(The problem) Pictures excluded, retype the lines from the one containing "Screen dimensions: 333x444" through the last line of the data below, both included.

::: Data shown

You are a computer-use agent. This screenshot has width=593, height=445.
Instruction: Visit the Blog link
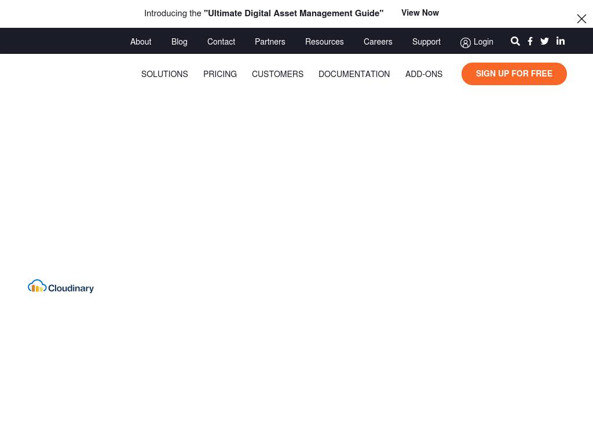(179, 42)
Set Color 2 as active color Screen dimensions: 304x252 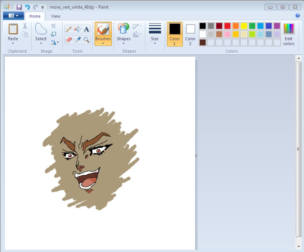point(190,34)
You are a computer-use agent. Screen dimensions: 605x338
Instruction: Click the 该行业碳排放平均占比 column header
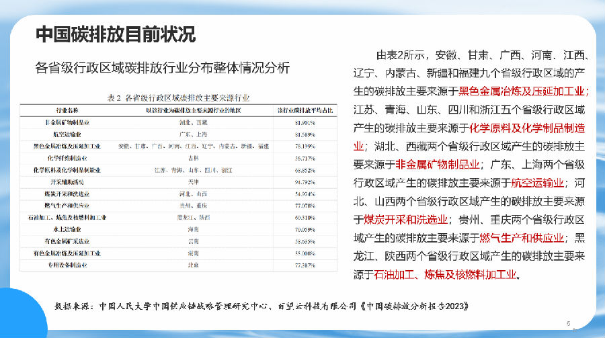point(305,109)
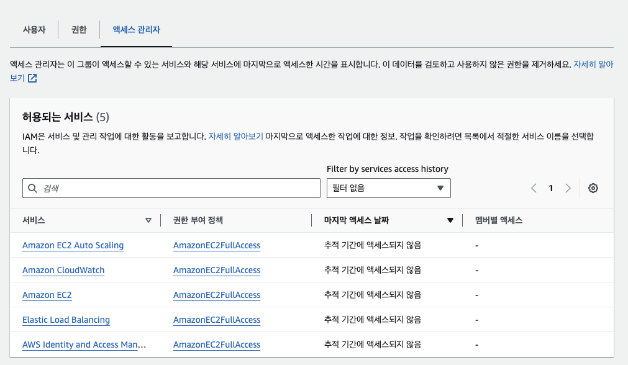Open the 필터 없음 filter dropdown

pyautogui.click(x=388, y=188)
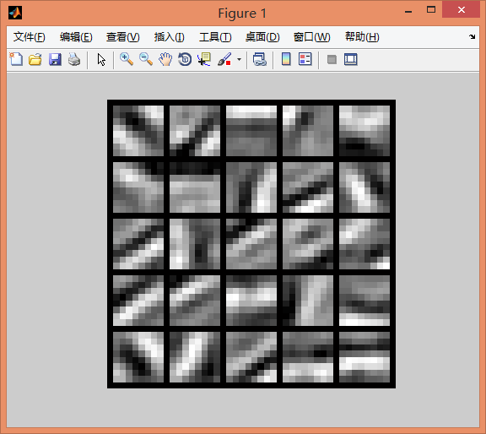Open the 工具(T) menu
This screenshot has width=486, height=434.
(215, 37)
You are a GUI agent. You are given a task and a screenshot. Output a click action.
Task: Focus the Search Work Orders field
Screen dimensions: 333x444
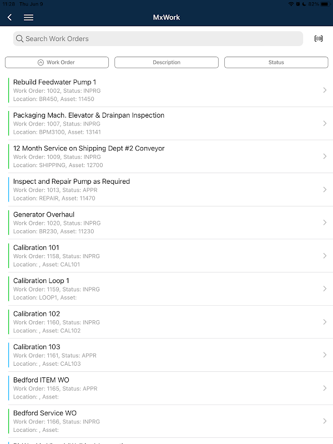pos(158,39)
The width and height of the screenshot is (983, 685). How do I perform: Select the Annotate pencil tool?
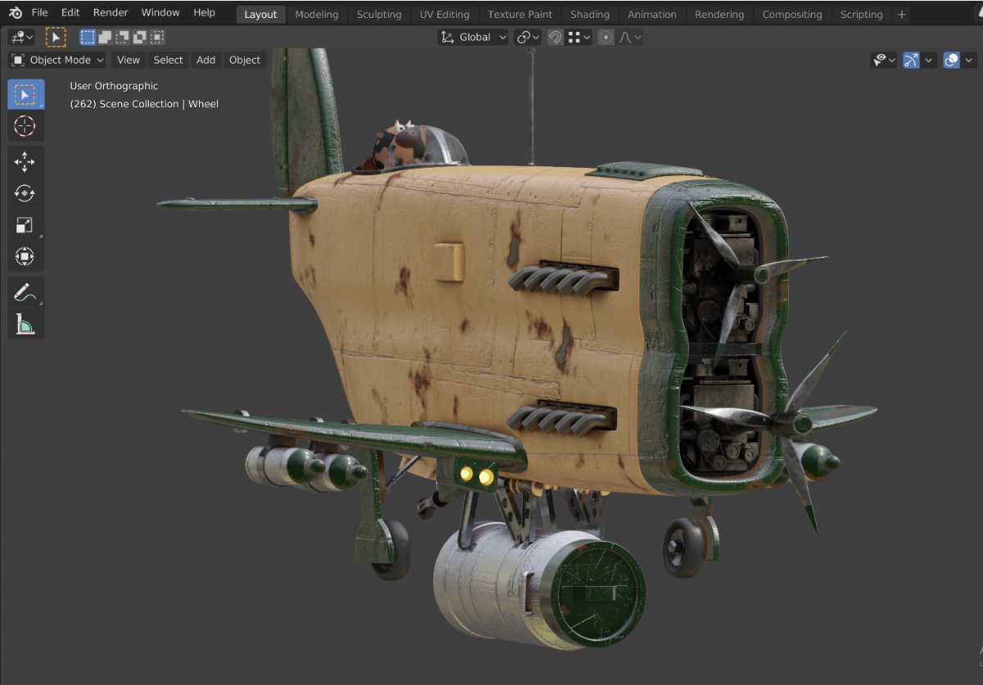[x=25, y=293]
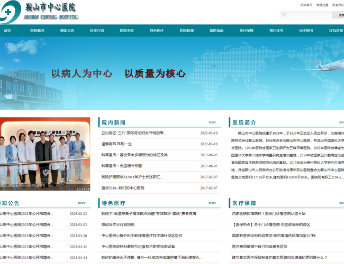This screenshot has height=264, width=344.
Task: Go to 通知公告 in navigation bar
Action: coord(67,31)
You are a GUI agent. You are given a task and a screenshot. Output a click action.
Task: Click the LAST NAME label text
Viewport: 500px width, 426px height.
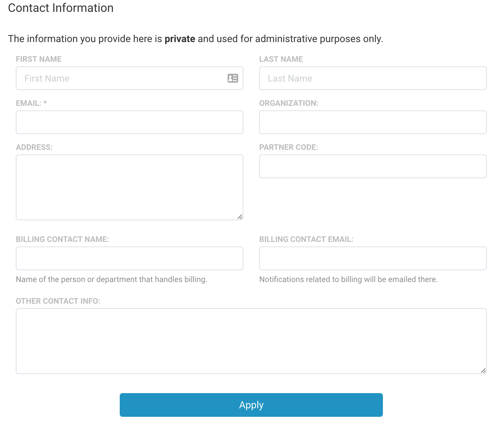(281, 59)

::::::

(Written solution)
Screen dimensions: 333x444
pos(158,39)
The width and height of the screenshot is (983, 685). How do I perform: Select the Annotate pencil tool?
[x=25, y=293]
This screenshot has height=264, width=344.
Task: Go to 通知公告 in navigation bar
Action: coord(67,31)
You are a GUI agent. You are given a task and a screenshot. Output a click action.
Task: Click the LAST NAME label text
Viewport: 500px width, 426px height.
(281, 59)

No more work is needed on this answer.